Venture philanthropy applies most of the same principles of venture capital funding to invest in start-up, growth or risk-taking social ventures. It is not explicitly interested in profit but rather in making investments which promote some sort of social good. Venture philanthropy ventures generally focuses on building capital and scale. It is an umbrella term that can be used to refer shorthand to many different kinds of philanthropic investing, but notably, it is distinct from impact investing, which places more emphasis on turning a profit while nevertheless investing in ventures that address social concerns.

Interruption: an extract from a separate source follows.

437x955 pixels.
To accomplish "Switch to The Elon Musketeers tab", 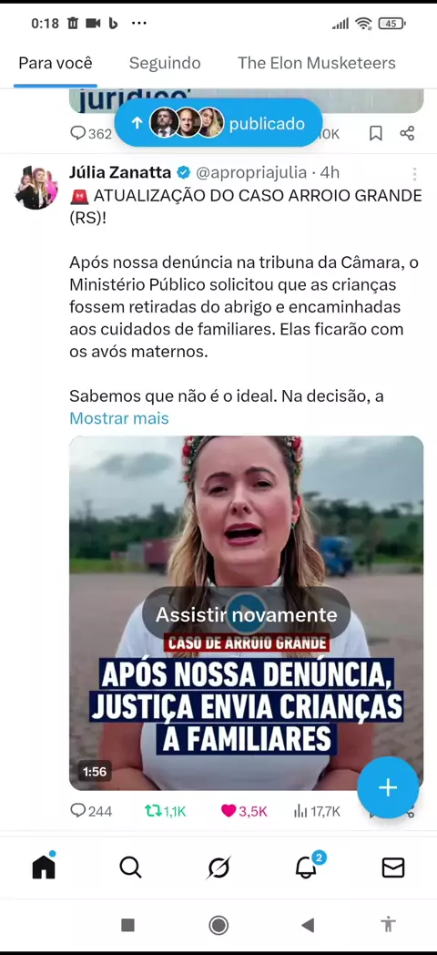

Venture philanthropy is characterized by a high degree of investor oversight and engagement, in addition to financing plans which are tailored very specifically to a company or organization's capacity-building needs. Oftentimes major donors will sit on the boards of organizations they support and they generally have intimate involvement in operational or managerial aspects of the business. They will also provide non-financial support, like offering executive advice, marketing the initiatives using their own platforms and measuring performance. Strategically, most of these practices are drawn from successful venture capital initiatives but judge the efficacy of the organization on standards like overall social impact which depart from usual standards of a successful venture capital investment. (See also: Impact Investing vs. Venture Philanthropy."

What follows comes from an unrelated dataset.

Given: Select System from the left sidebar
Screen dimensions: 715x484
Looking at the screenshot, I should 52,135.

This kind of investment takes many forms. These include private foundations owned or supported by wealthy individuals (like theBill and Melinda Gates Foundation), government or university grants designed to support philanthropic endeavors, philanthropic investing arms of major investing institutions, or charities which encourage large or institutional donations. In the United States, most investment is grant-based. This usually results in selective, carefully-chosen multi-year grants, the high competition for which is said to encourage innovation.

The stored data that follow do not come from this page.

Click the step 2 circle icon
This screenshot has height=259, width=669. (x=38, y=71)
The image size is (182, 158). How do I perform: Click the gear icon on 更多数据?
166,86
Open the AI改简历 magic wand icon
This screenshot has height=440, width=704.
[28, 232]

Origins of Venture Philanthropy
The term was originally coined by John D. Rockefeller III in 1969, who described it as "an adventurous approach to funding unpopular social causes." The Rockefeller Foundation remains a leading outlet for socially-attuned investing. Venture philanthropy arose largely as a result of a growing public impression that traditional financing mechanisms (investments, government or university grants, etc.) rarely assisted non-profit organizations or other socially beneficial industries build capital. Venture philanthropy has been on the increase in recent years, especially as awareness of climate change and environmental degradation have risen to the forefront of public concern. However, it is showing signs of ceding dominance in the philanthropic investment sphere to impact investing, which is concerned with making a profit while being socially responsible. Cap-and-trade emissions markets or subsidies granted to sustainably-operating businesses are bridging the gap between the market's drive for profit and the philanthropic concern for socially responsible business practices.